M. Piché a affirmé que la décision de la première ministre Pauline Marois de maintenir le projet de Val-Jalbert est un recul sur plan environnemental.
«C’est le projet le plus absurde qu’il m’ait été donné de combattre», a-t-il dit lors d’un point de presse à l’Assemblée nationale en compagnie du député Amir Khadir, de Québec solidaire.
Selon le chanteur, la minicentrale de Val-Jalbert ne sera pas rentable.
M. Piché, porte-parole de la Fondation Rivières, a enjoint le gouvernement Marois à annuler ce projet comme il l’a fait avec six autres du même type plus tôt ce mois-ci.
«On cherche qui veut de ce projet, a-t-il dit.
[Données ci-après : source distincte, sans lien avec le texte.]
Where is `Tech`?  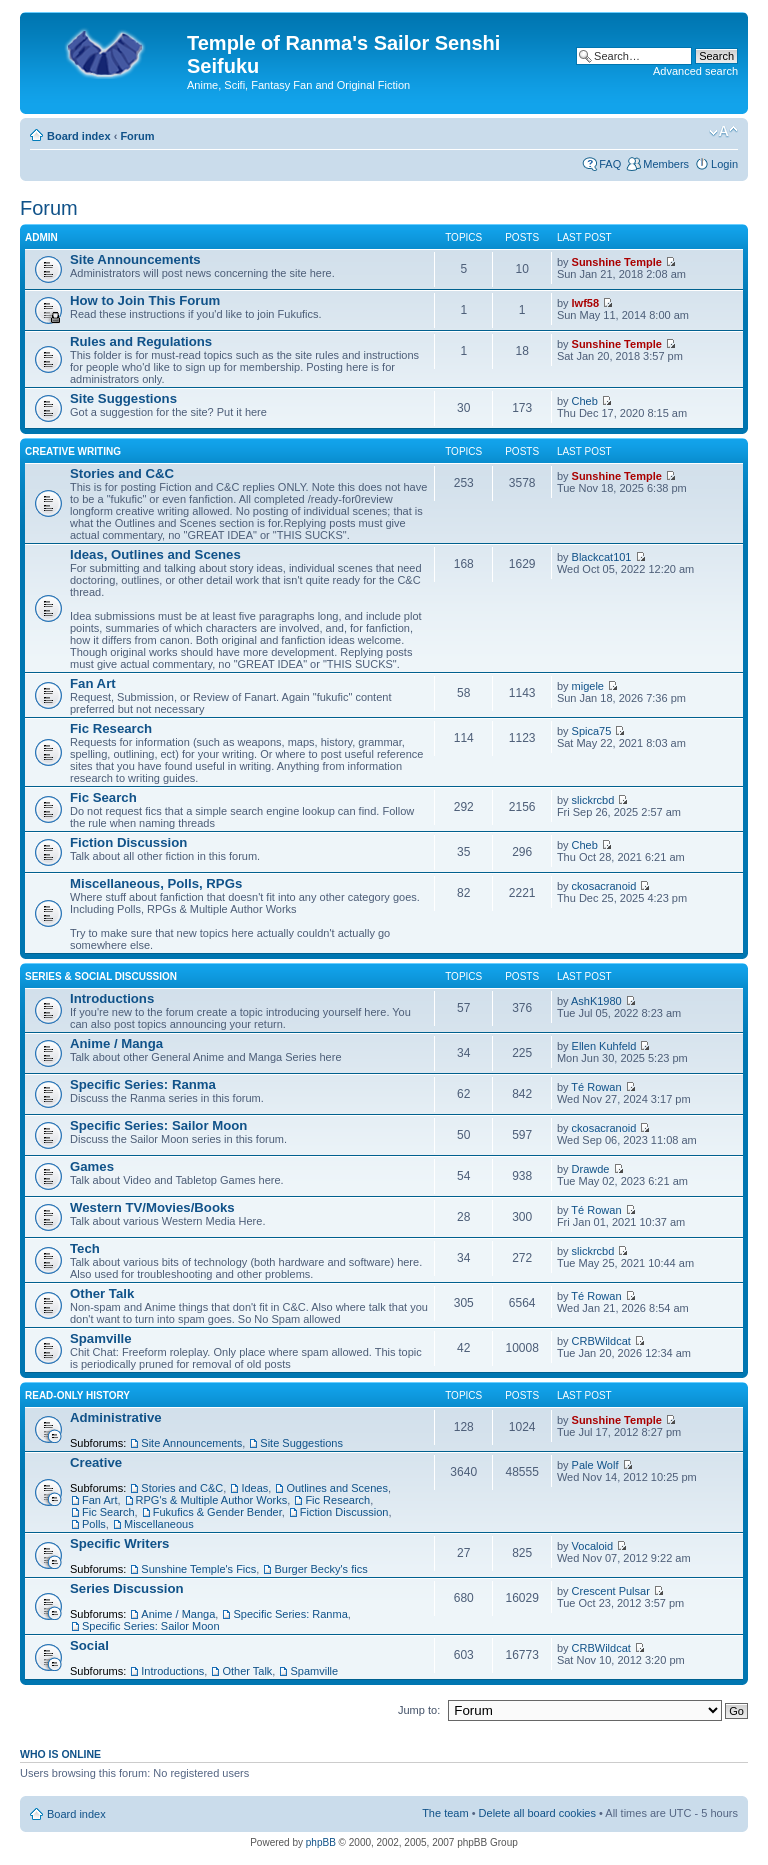
Tech is located at coordinates (85, 1248).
On sait maintenant qu’à gauche, chez Québec solidaire, on n’en veut pas; on sait qu’à droite non plus on n’en veut pas, avec la CAQ.»
La ministre des Ressources naturelles, Martine Ouellet, a soutenu que le projet de Val-Jalbert était trop avancé pour être arrêté.
Mme Ouellet avait justifié sa décision d’arrêter les autres projets en soutenant que leur production viendrait gonfler les surplus d’électricité d’Hydro-Québec et générerait des pertes de 24 millions $.
Lors de la dernière campagne électorale, M. Piché était apparu aux côtés de Mme Marois.
Mardi, le chanteur n’a pas voulu présumer de sa position lors d’une prochaine élection.
«Je ne pense pas qu’on s’en aille en élections demain, alors je ne m’avancerai pas là-dessus, a-t-il dit. Mais je peux dire une chose: clairement, le Parti québécois en ce moment recule par rapport au Parti québécois qu’on avait en 2003 avec Bernard Landry.»